» **Task to complete**:
Count how many lines in the items below contain the string "パスワード", matching case exactly, and give only that number.

» **Material for the task**:
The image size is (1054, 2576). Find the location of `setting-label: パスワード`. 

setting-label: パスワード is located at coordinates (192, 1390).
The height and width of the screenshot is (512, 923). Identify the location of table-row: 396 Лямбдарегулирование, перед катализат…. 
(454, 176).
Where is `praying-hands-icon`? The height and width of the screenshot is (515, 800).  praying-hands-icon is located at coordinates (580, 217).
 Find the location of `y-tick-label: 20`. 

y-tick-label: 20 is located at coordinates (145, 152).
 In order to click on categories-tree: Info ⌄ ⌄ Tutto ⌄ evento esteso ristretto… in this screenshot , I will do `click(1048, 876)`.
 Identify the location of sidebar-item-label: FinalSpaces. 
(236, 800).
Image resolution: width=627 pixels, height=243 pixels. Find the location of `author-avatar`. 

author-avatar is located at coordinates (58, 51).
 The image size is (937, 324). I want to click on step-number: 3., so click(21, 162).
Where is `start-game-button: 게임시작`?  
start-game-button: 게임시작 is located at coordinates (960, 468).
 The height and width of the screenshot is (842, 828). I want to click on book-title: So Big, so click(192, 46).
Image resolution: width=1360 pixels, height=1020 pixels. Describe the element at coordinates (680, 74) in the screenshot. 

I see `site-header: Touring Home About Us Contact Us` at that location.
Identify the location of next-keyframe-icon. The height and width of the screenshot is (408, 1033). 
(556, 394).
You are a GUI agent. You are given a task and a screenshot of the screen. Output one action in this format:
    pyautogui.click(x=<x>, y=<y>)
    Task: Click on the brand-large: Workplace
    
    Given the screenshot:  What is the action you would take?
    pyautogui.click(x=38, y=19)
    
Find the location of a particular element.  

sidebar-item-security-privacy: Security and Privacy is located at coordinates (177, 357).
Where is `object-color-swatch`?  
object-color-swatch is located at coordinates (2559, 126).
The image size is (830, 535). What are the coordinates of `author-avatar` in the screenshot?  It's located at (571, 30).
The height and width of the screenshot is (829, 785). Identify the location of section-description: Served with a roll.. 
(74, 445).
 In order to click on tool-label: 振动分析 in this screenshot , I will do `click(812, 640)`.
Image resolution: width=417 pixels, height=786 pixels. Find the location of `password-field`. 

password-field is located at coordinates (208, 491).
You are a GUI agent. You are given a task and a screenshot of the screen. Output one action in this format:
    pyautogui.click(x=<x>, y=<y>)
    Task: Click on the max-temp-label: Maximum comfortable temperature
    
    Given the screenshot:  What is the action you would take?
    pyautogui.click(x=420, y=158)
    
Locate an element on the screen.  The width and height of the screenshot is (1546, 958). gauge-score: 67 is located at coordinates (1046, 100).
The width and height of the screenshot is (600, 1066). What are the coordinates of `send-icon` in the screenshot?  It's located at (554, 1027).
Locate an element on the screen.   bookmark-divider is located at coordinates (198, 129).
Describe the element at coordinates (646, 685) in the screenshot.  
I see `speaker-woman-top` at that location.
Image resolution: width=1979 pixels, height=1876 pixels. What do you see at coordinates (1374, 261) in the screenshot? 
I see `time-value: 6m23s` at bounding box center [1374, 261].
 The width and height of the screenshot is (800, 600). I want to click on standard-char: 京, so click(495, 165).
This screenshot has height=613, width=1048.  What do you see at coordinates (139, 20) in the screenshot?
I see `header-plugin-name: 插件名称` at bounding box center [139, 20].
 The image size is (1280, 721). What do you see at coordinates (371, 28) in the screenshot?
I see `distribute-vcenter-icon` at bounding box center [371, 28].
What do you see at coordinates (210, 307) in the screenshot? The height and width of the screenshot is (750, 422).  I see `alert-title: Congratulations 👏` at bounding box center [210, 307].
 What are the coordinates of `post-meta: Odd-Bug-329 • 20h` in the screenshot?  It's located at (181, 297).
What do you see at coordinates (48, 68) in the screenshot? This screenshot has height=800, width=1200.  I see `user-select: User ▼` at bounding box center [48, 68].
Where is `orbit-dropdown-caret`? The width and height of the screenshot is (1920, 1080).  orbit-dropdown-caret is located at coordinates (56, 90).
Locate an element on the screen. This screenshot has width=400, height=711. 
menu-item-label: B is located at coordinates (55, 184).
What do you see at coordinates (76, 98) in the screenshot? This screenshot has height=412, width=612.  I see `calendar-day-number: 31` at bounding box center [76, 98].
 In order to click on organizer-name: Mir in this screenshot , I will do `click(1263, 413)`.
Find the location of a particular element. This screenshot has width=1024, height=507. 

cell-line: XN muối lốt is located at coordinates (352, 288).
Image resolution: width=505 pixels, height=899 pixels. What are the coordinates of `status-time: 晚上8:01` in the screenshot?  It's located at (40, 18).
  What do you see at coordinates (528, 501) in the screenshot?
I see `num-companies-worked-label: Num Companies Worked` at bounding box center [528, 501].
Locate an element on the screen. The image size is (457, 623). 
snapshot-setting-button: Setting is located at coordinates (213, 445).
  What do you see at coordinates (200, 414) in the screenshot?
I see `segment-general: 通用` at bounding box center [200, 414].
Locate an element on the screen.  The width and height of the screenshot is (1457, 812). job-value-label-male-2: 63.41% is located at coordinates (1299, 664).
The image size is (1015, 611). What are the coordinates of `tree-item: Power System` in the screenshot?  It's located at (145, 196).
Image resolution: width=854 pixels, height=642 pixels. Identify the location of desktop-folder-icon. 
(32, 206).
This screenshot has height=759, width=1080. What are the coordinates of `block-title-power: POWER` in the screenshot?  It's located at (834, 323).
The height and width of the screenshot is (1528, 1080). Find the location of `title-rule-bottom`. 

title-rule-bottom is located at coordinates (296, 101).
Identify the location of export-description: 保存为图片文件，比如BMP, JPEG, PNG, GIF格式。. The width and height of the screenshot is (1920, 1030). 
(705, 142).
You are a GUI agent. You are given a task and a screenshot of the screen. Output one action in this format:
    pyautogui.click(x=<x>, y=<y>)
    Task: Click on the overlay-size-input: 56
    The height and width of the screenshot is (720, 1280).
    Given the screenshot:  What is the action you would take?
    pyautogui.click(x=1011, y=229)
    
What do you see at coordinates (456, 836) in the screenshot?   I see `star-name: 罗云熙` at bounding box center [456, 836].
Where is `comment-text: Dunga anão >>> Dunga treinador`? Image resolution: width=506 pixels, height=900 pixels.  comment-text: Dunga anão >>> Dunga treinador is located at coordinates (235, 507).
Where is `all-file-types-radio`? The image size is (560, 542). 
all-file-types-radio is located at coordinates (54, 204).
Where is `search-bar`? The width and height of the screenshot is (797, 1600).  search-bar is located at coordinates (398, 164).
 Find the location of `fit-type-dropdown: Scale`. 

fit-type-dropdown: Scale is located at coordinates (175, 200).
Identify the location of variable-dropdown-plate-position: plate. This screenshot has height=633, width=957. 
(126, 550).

» **Answer space**:
2